- Problem to solve -
Leaving the pictures aside, repeat each line below exactly.

- Records provided -
*** Block opens ***

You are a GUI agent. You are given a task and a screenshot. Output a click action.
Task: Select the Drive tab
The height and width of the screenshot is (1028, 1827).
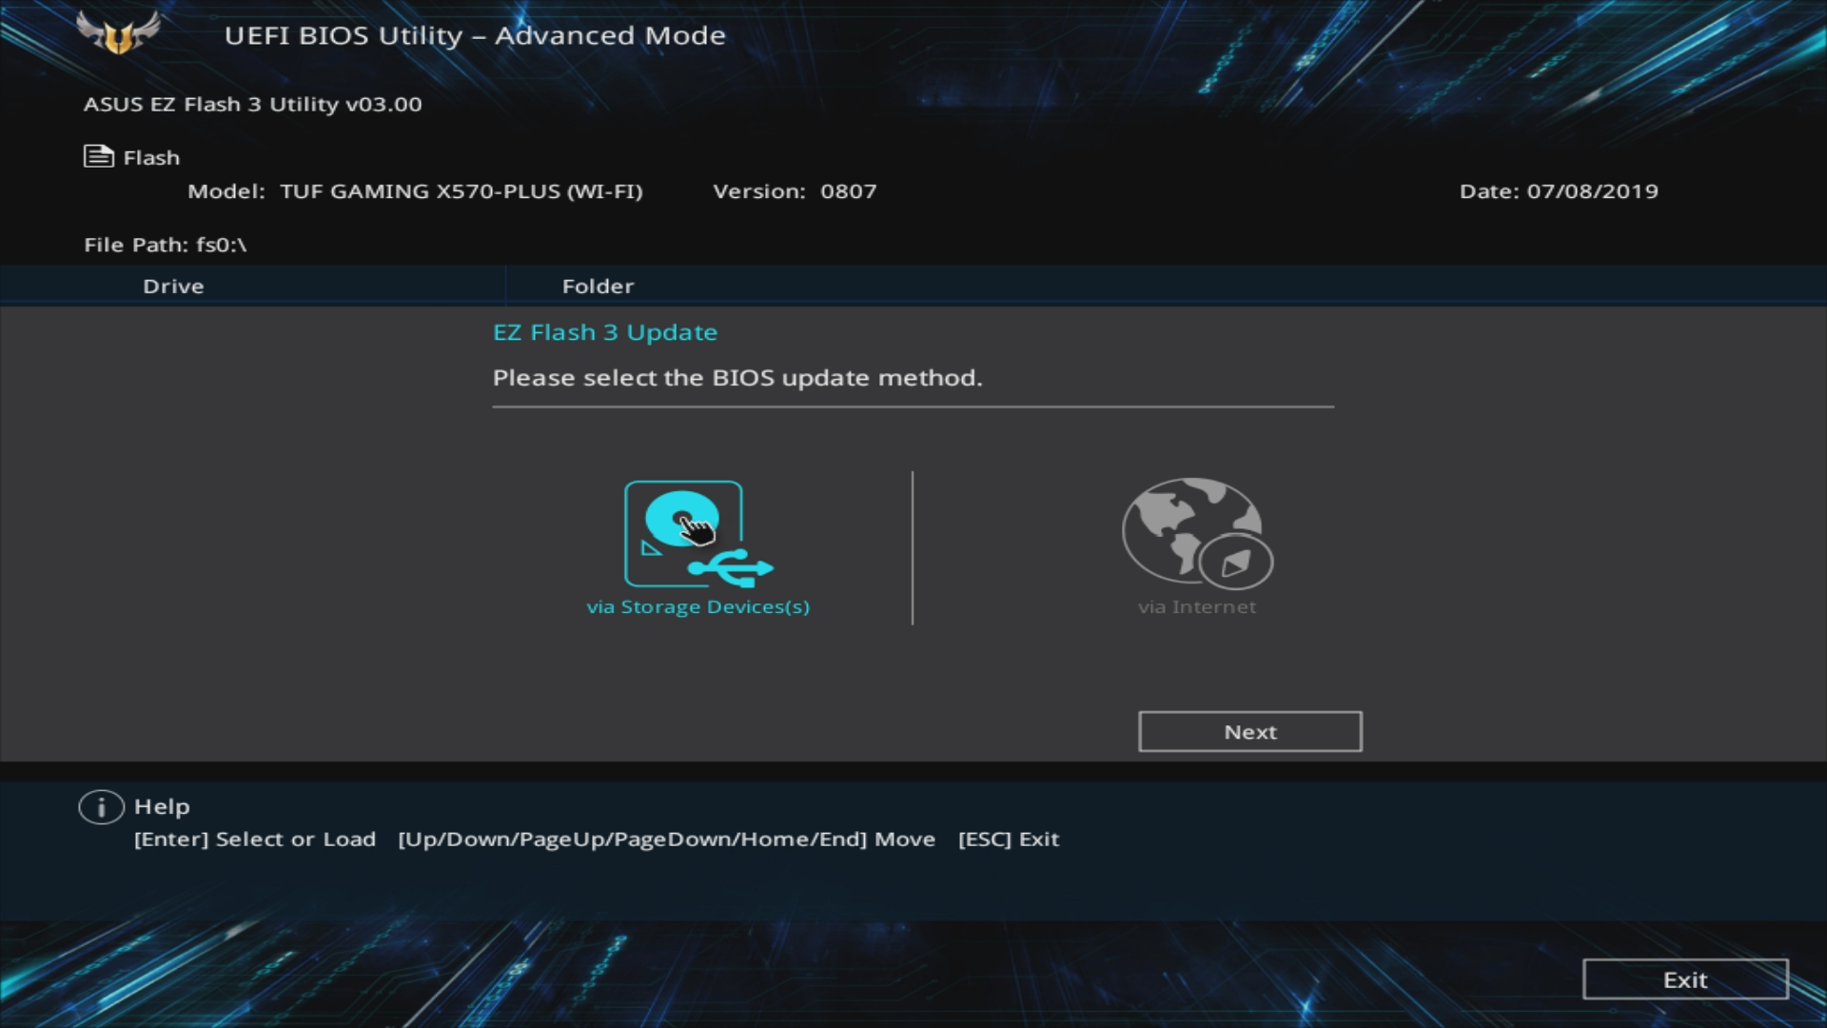click(x=172, y=285)
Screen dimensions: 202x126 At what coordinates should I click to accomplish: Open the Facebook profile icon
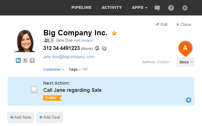[x=32, y=60]
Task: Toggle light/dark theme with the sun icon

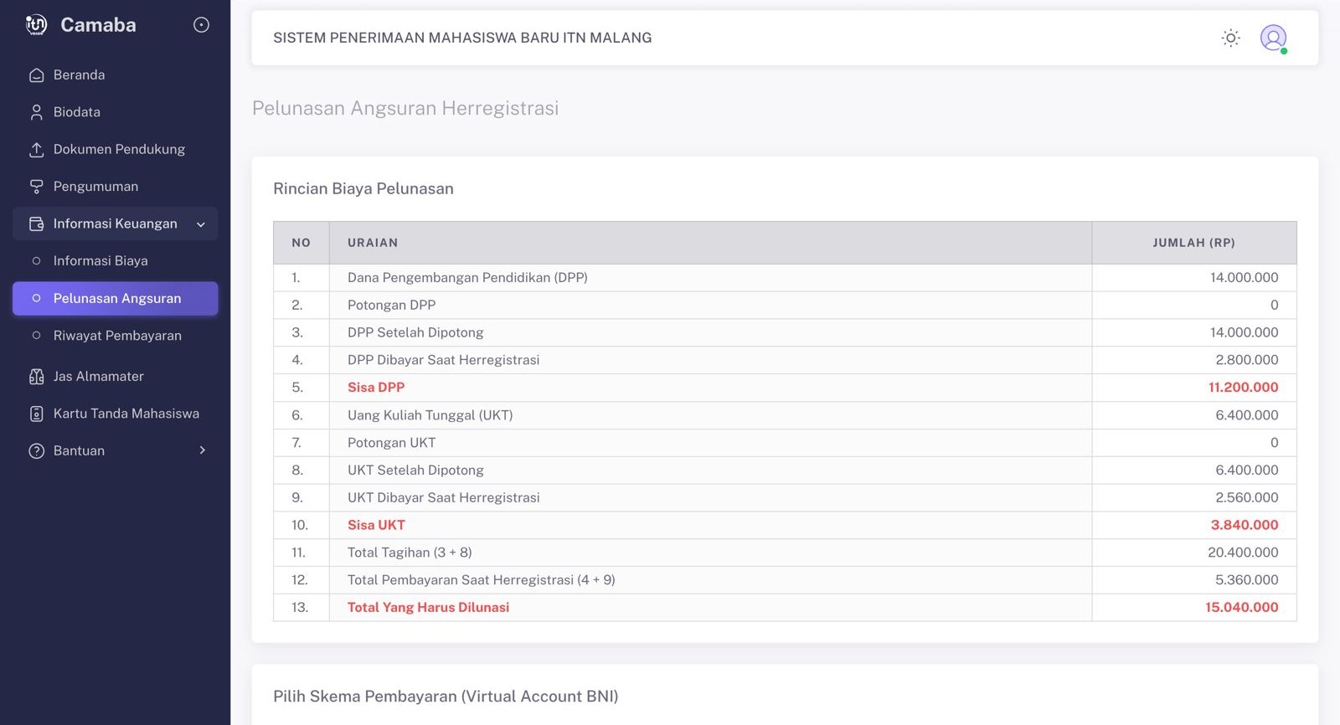Action: pyautogui.click(x=1230, y=38)
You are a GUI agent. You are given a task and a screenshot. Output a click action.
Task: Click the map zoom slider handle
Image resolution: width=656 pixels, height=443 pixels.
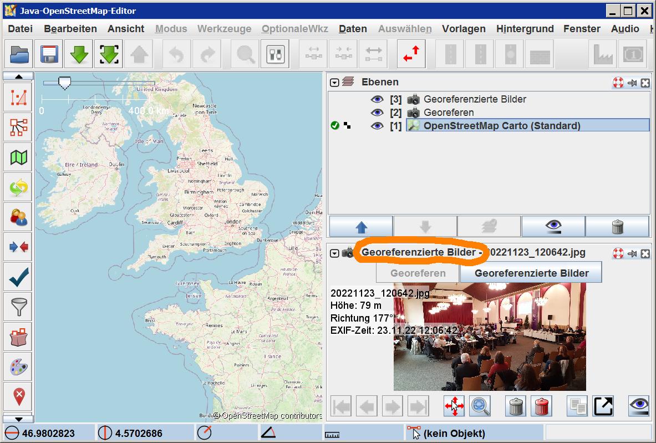[x=65, y=84]
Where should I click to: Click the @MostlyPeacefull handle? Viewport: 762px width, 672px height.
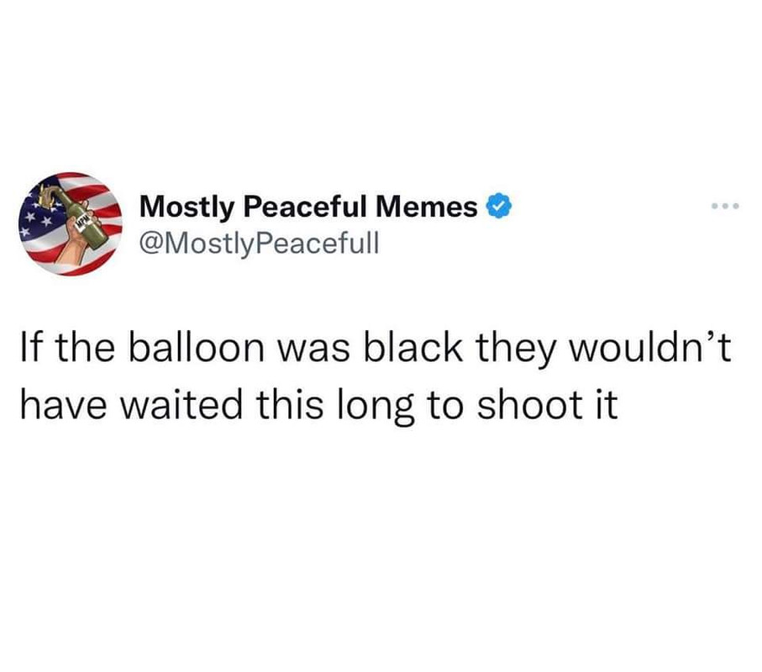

*** Block closes ***

- Exercise result -
You are a GUI agent. You are given a task and a screenshot. Output a click action.
Task: Select the Drive tab
The height and width of the screenshot is (1028, 1827).
click(x=172, y=285)
Screen dimensions: 202x126 At what coordinates should I click to accomplish: Open the Facebook profile icon
[x=32, y=60]
Task: Toggle light/dark theme with the sun icon

Action: pyautogui.click(x=1230, y=38)
You are a GUI agent. You are given a task and a screenshot. Output a click action.
Task: Click the map zoom slider handle
Image resolution: width=656 pixels, height=443 pixels.
[x=65, y=84]
Where should I click to: Click the @MostlyPeacefull handle? Viewport: 762px width, 672px height.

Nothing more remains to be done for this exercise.